■ Document text
Turns out it is nearly impossible! As of TypeScript 4.7, I only found one solution that works in all cases: Manually specifying both the initial and the transformed signature:

type WithCustomCurrySignature = {
	CurriedSignature: Function;
}

type RemoveFirstArg< F > =
	F extends WithCustomCurrySignature
		? F['CurriedSignature']
		: F extends ( state: any, ...args: infer P ) => infer R
			? ( ...args: P ) => R
			: F;


interface TwoArgsFunction extends WithCustomCurrySignature {
	(state: {}, myNumberArg: number): string;
	CurriedSignature: (myNumberArg: number) => string;
}

type OneArgFunction = RemoveFirstArg<TwoArgsFunction>;

The simple solution does not preserve generic types

I noticed this currying problem while working on adding the TypeScript support to WordPress. The Redux selectors are curried:

// In selectors.ts, the state is one of the arguments
export function getEntityConfig( state, kind, name ) { /* */ }

// The consumer code doesn't pass the state, though
select( coreStore ).getEntityConfig( kind, name );

The select function needs to return a version of the getEntityConfig that doesn’t expect the state argument.

A simple solution would be to handle it as follows:

type RemoveFirstArg< F > = F extends ( state: any, ...args: infer P ) => infer R
	? ( ...args: P ) => R
	: F;

It works well with simple function signatures:

type TwoArgFunction = (state: {}, arg1: number) => string;
type OneArgFunction = RemoveFirstArg< TwoArgFunction >;
// OneArgFunction is (myNumberArg: number) => string;

Unfortunately, it doesn’t correctly curry functions using generics:

type Selector = <K extends string | number>(
    state: any,
    arg1: K,
    arg1Type: K extends string ? 'string' : 'number'
) => K;

type IncorrectlyCurriedSignature = RemoveFirstArg< Selector >
// IncorrectlyCurriedSignature evaluates to:
// (arg1: string | number, arg1Type: "string" | "number") => string | number

A universal RemoveFirstArg type may not exist in TypeScript

I don’t believe TypeScript supports the kind of automatic transformation the RemoveFirstArg wants to do. I’ve spent hours trying to build one, and my every attempt failed.

Parameters type cannot be extracted from a generic function signature

The F extends ( state: any, ...args: infer Params ) => Return feature does not correctly infer Params nor Return.

■ Exercise set
- a) In the TypeScript currying post, translate the sentence "The select function needs to return a version of the getEntityConfig that doesn’t expect the state argument." into Spanish.
- b) Condense the paragraph beginning "I don’t believe TypeScript supports" from the TypeScript currying post into a single shorter sentence that keeps its main facts.

■ Dataset content
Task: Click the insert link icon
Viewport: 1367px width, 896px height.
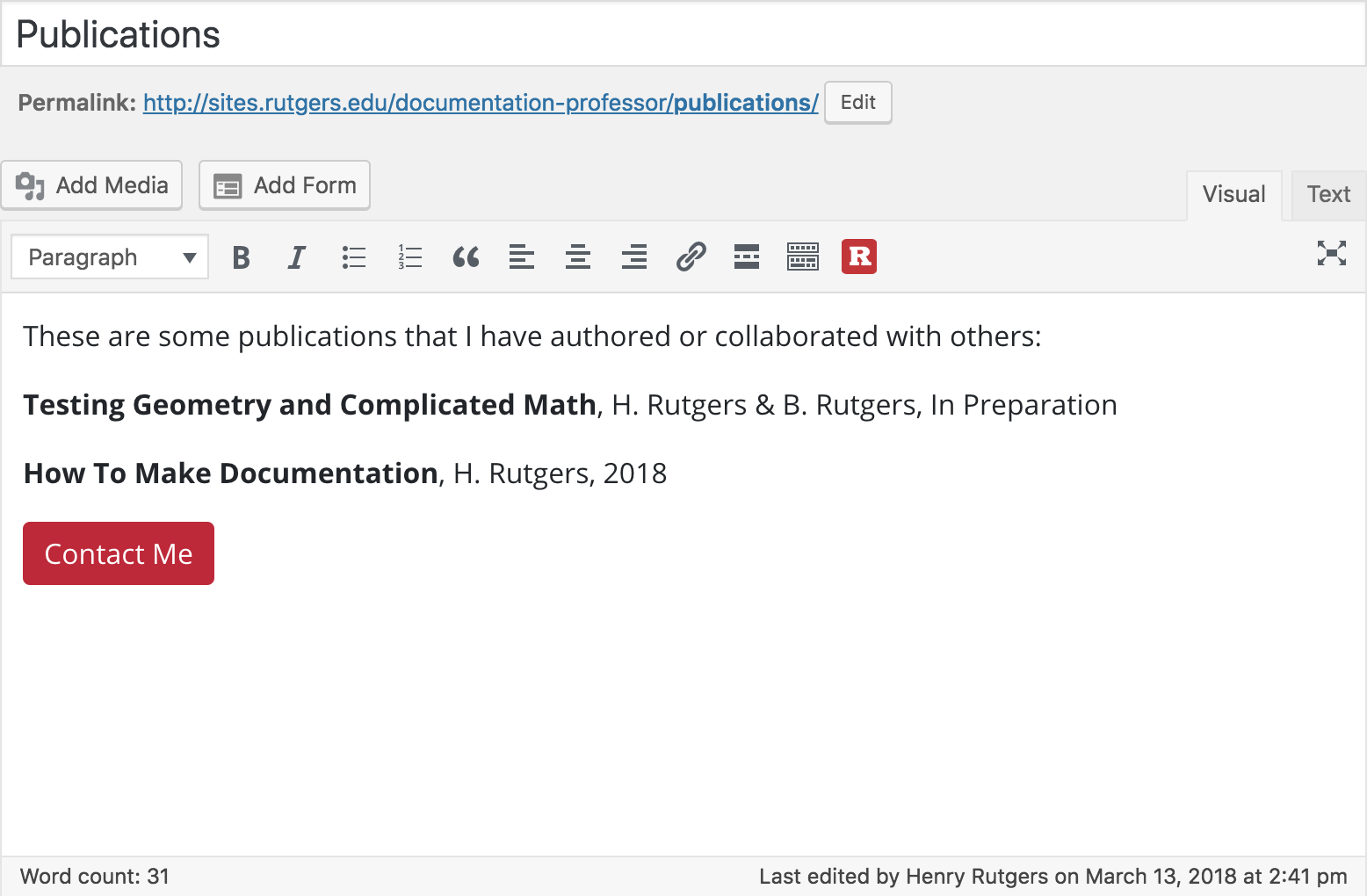Action: [x=691, y=257]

■ Task solutions
- a) La función select necesita devolver una versión de getEntityConfig que no espere el argumento state.

- b) The author doubts TypeScript can do the automatic transformation RemoveFirstArg attempts, after hours of failed attempts to build one.